彼は返事を持ち帰ってきていた。と言っても返信の手紙を携えてきたわけではない。伝言を預かって来たという。
ドルイドはこの事実にあきれて言葉も出ないようだった。メアリも驚いた。
それはつまりスタイン牧師が、秘密裏に勧めて来たドルイドへの依頼をレイモンドに話してしまったということだ。
「誤解の無いように言っておくと、君がばらしたということにはなっていないよ。私から彼にしゃべらせたんだ。」
そう言ってレイモンドは謎めいた笑みを浮かべる。メアリは意味がわからずドルイドに向き直ると、ドルイドはうんざりしたように、幻惑させたのよ、と教えてくれた。確かにそれは吸血鬼の得意分野だろう。
「だからあなたに手紙を託したくなかったのよ。それで返事と言うのは何なの?」
レイモンドはにやりと笑って得意気に報告する。
「彼も牧師館へ同行すると言って来たよ。」
メアリは驚きの声を上げたが、ドルイドは予想がついていたらしく何の反応も示さなかった。
「私は賛成しておいた。こういったことは当事者同士で解決してもらうのが一番だからね。」
悪びれる様子もなく告げるレイモンドだったが、彼の意見にはメアリも賛成だった。スタイン牧師もそんな決断ができたとは、なかなか胆力のある人間だと感心していたが、しかし今思えば、その言葉を引き出すために何かしらレイモンドが口添えしたに違いなかった。だがこれでドルイドが村人かもしれない犯人たちと対峙しなくて済むわけなのだから、レイモンドの計略には舌を巻く。

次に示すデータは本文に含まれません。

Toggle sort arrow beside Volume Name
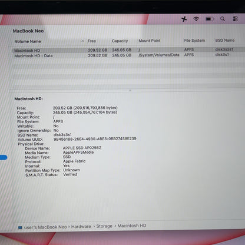coord(82,41)
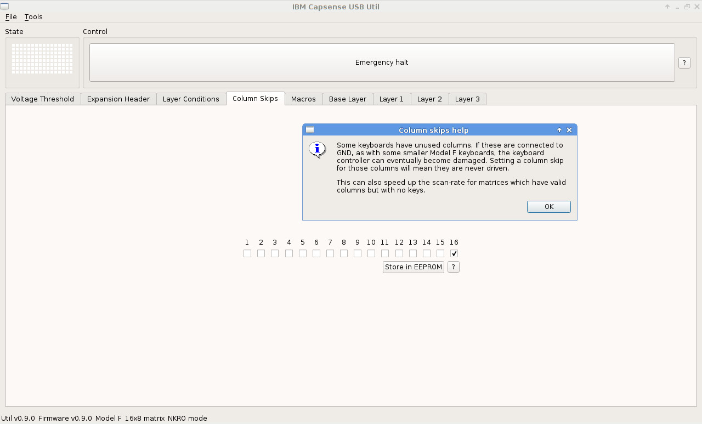Open the Macros tab

click(x=303, y=99)
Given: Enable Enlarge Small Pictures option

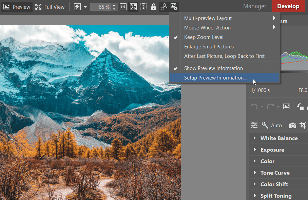Looking at the screenshot, I should point(209,47).
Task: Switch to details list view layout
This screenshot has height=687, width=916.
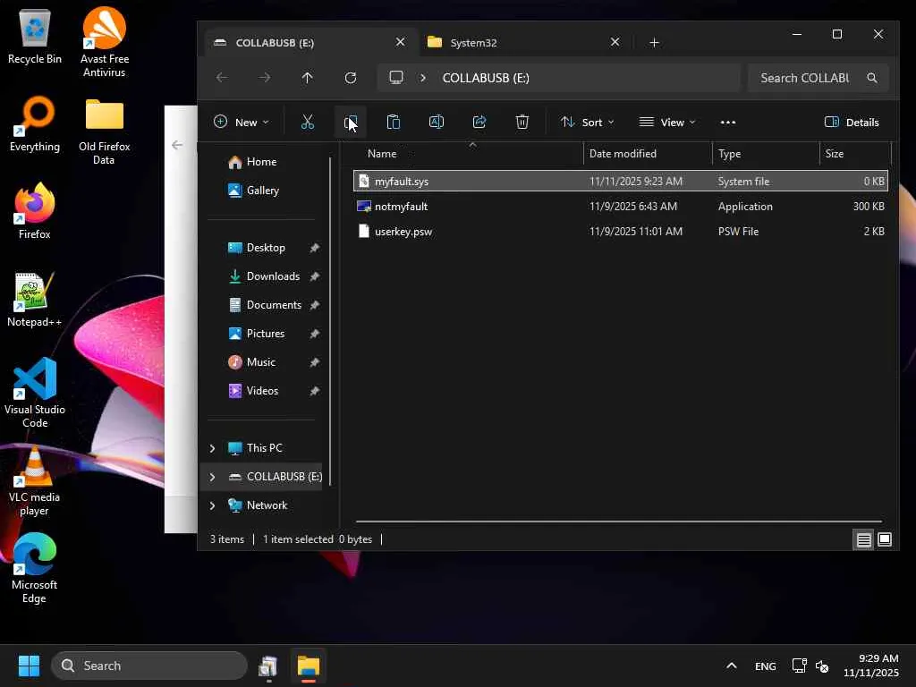Action: click(863, 539)
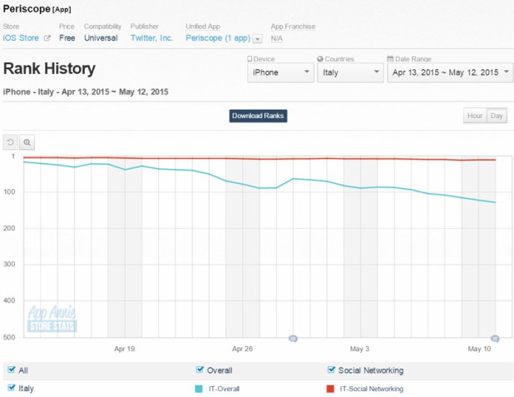The width and height of the screenshot is (514, 397).
Task: Click the magnifier zoom icon above chart
Action: click(x=27, y=142)
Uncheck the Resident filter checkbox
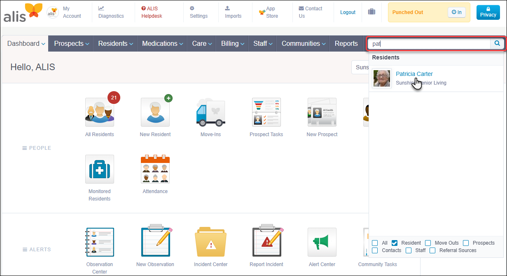Image resolution: width=507 pixels, height=276 pixels. click(x=394, y=243)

「これでドルイドが直接犯人に手を下す必要が無くなったわけね。」
メアリが安心して呟くと、レイモンドは小さく微笑んだ。
「確かに直接は手を下す必要は無くなりましたが、まだ我々にはすべきことがあります。あそこにおびき寄せるのは、何も犯人を特定するためだけではありません。」
メアリが小首を傾げると、レイモンドが口角を上げて笑みを深くした。
「同じ恐怖を味わってもらいましょう。二度とこのようなことができないように。」
結論から言えば、この計画は成功した。レイモンドの発案により、犯人たちは人生で体験したこともない恐怖を味わうことになったのだ。
魔女の力と吸血鬼の身体能力に勝るものはなく、彼らは屋敷内で徐々に追い詰められていった。
書斎に逃げ込んだ時には彼らは失神寸前で、ろくに口もきくことができなかった。メアリはその様子をずっと書棚の影から見ていて、全てがレイモンドの言う通りになっていくことに驚いた。
すすり泣く犯人に近づく影がありメアリが目を凝らすと、それがスタイン牧師であることがわかった。彼は犯人を前に呆然と立ち尽くした。
今当事者同士が対峙したのである。それは正にレイモンドが計画した光景であった。
「君たちだったのか…」
スタイン牧師の悲し気な声が部屋に響く。傍に立つ人間が誰かを知ると犯人たちは驚きで涙と叫びを引っ込めた。そして観念したように話し出した。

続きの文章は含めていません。